De inventaris of plaatsingslijst is een hiërarchisch opgebouwd overzicht van beschreven archiefstukken. De beschrijvingen zijn formeel en globaal. Het lezen en begrijpen van een inventaris behoeft enige oefening en ervaring.

Bij het zoeken in de inventaris wordt de hiërarchie gevolgd. De rubrieken in de inventaris maken deel uit van de beschrijving op een lager niveau. Komt de zoekterm in een hoger niveau voor, dan voldoen onderliggende niveaus ook aan de zoekvraag.

beacon
 
 
Inleiding
Inleiding
Oprichting en doelstelling.
Op 29 augustus 1995 verschenen de heren M.C. de Vogel, J.T.L.M.Veneman, J. Omaratan en E.K. Marshall voor de Almelose notaris mr. R.A.C. Marres. Als vertegenwoordigers van de resp. besturen van de Stichting Centrum Buitenlanders Oost-Nederland, de Stichting Forsa Overijssel, de stichting Platform Molukkers in Overijssel én de stichting Tweedelijnsinstelling voor Surinamers in Overijssel Sambandh besloten zij tot een juridische fusie en de oprichting van een nieuwe stichting, onder de naam Stichting Steunpunt Minderheden Overijssel (SMO). In artikel 2 van de statuten werd de navolgende doelstelling geformuleerd: "Het leveren van een bijdrage aan het totstandkomen van een harmonieuze multiculturele samenleving en meer in het bijzonder het bevorderen van de participatie van die leden van culturele en etnische minderheidsgroeperingen die zich in een achterstandspositie bevinden".
De stichting trachtte haar doel onder meer te verwezenlijken door:
a) het signaleren van achterstanden bij culturele en etnische minderheidsgroeperingen;
b) het beïnvloeden van algemene instellingen en overheid inzake aanpak van de minderhedenproblematiek;
c) monitoring van beleid;
d) het bevorderen van deskundigheid;
e) het ontwikkelen, begeleiden en uitvoeren van projecten;
f) het geven van voorlichting
h) het bieden van ondersteuning bij het ontwikkelen van zelforganisaties van allochtonen.
Het bestuur van de Stichting Woonwagenwerk Overijssel besloot per 5 juni 1997 tot het SMO toe te treden.

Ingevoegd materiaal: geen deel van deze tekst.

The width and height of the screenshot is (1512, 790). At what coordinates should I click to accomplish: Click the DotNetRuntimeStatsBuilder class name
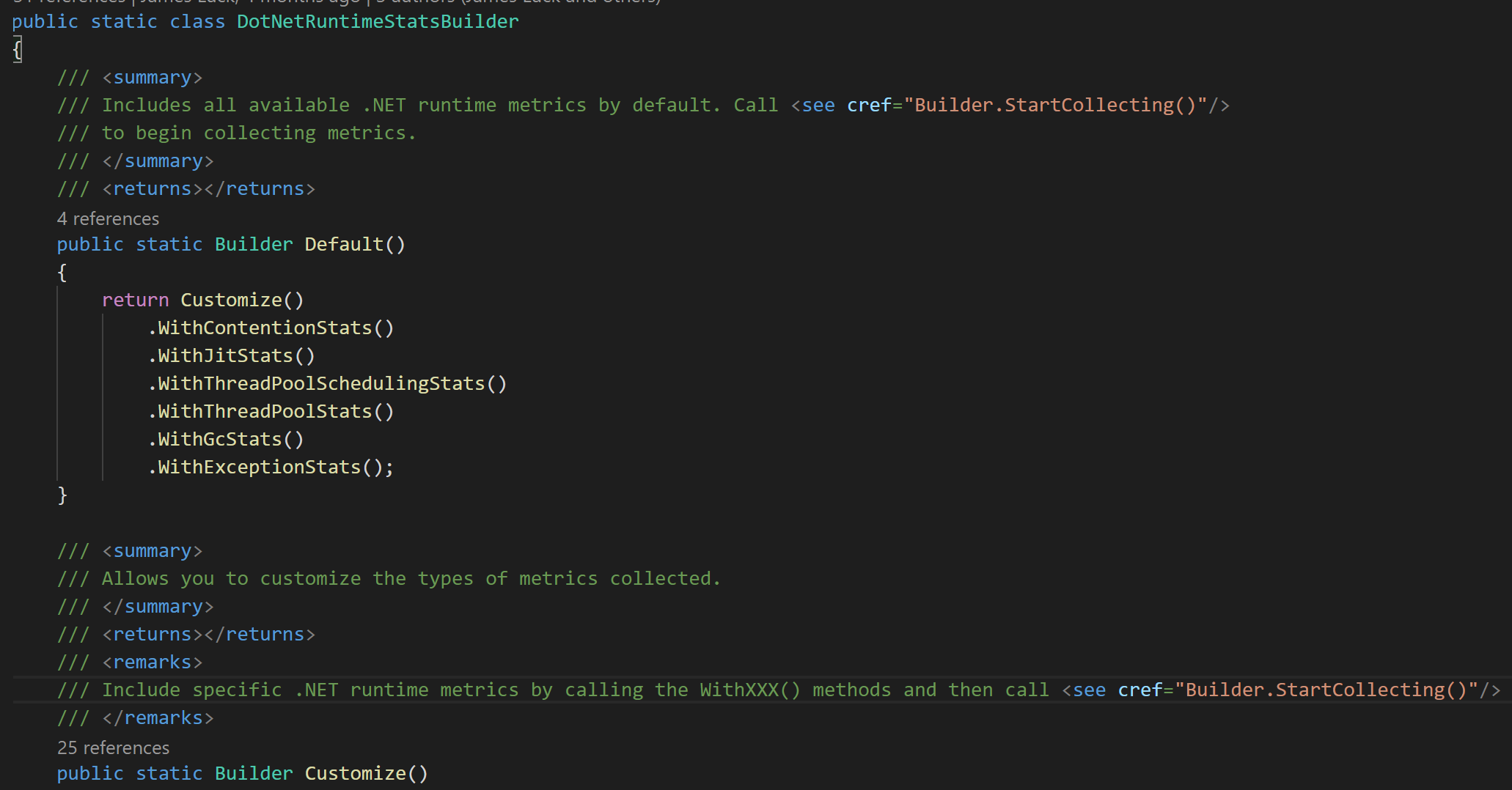pyautogui.click(x=378, y=21)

Al in 1993 hadden de bovengenoemde instellingen besloten om een federatief samenwerkingsverband, geheten Samenwerkende Categoriale Steunfuncties Overijssel (SCSO) te vormen. De SCSO besloten nog in het zelfde jaar de mogelijkheden van een fusie te laten onderzoeken. Op basis van het advies van het Bureau Bakkenist in 1994 werd besloten het fusieproces in gang te zetten.
De redenen om te fuseren lagen vooral in de mogelijkheid om in één grote organisatie efficiënter te werken en daarnaast een kwalitatief hoogwaardig aanbod te bieden aan zelforganisaties van minderheden, overheden en algemene instellingen. Steeds vaker werd bij ondersteuning maatwerk verlangd, waarvoor intern specialisaties moesten worden ontwikkeld. Een verdergaande specialisatie was in een grotere organisatie beter te realiseren dan in meerdere kleine instellingen.
Als hoofdtaken voor de nieuwe organisatie werden genoemd:
a) ontwikkeling van oplossingen voor de integratie van minderheden in de samenleving;
b) kwaliteitsverbetering en het bevorderen van een effectieve werkwijze;
c) onderzoek en analyse van de leefsituatie van minderheden;
d) pleitbezorging op het terrein van de aanpak van de problematiek van minderheden;
e) informatievoorziening- en uitwisseling.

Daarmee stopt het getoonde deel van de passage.